The American Civil Liberties Union also has had a hike in donations since Trump’s inauguration. The group received $47 million from about 356,000 donors. It attributes the influx to its public opposition to the Trump’ travel ban, which barred immigrants from seven Muslim-majority nations from entering the U.S.

The ACLU, rather than backing specific candidates, is committed to securing equal voting rights for voters in states where Democrats have a chance to take away Republican-held House or Senate seats.

To get a Democratic majority, the ACLU will hire 200 staff members, primarily lawyers, to be a “leader in the opposition to Mr. Trump’s agenda,” said Executive Director Anthony Romero.

In addition to “honing legal theories” to block Trump administration plans, many of the new legal staff will go to states along the Mexican border and reach out to Muslim communities across America as an extension of ACLU efforts to fight for voters who face barriers to casting ballots.

Planned Parenthood has to take a different approach – both lobbying to keep its $555 million in federal funds and fundraising to advocate for reproductive rights.. Executive Director Dawn Laguens said Planned Parenthood’s clinics that provide health services to women cost to much to rely on donations to keep them going.

“There is no way Planned Parenthood could fundraise to be the public health safety net in this country for low-income women,” said Ms. Dawn Laguens, executive director.

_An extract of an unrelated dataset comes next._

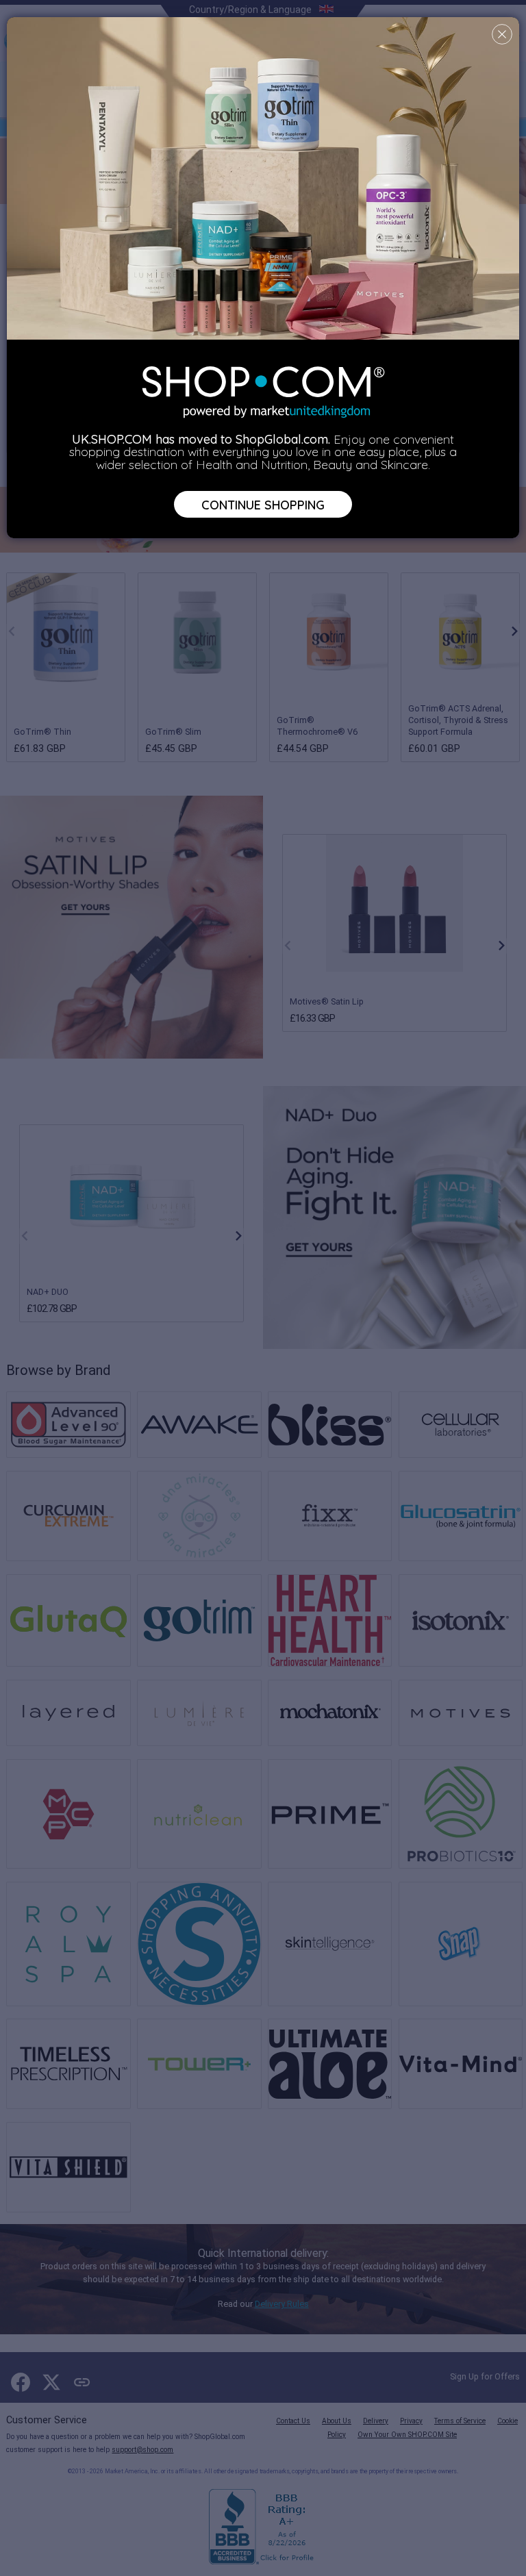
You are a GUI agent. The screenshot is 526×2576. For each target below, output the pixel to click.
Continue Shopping (263, 504)
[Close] (502, 34)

However, fundraising efforts earlier this year by former first daughter Barbara Bush at the Texas branch of Planned Parenthood matched with Samantha Bee’s $1 million in revenue from the sale of “Nasty Woman” T-shirt sales have given the group ammunition to pay for its advocacy efforts, which include getting a Congress that will support funding for its clinics in the U.S. and around the world.

But Krumholtz of the Center for Responsive Politics warns these groups that “there is a lesson that the Democratic Congressional Campaign Committee and former Democratic candidate for special election in Georgia’s 6th congressional district Jon Ossoff can attest to:  money isn’t everything.”

Political analysts have said Democratic losses in congressional special elections this year – in Georgia, Kansas, Montana and South Carolina – bear out Krumholz’s warning.  Despite millions of dollars spent on behalf of those Democratic candidates, there was not a Democratic win.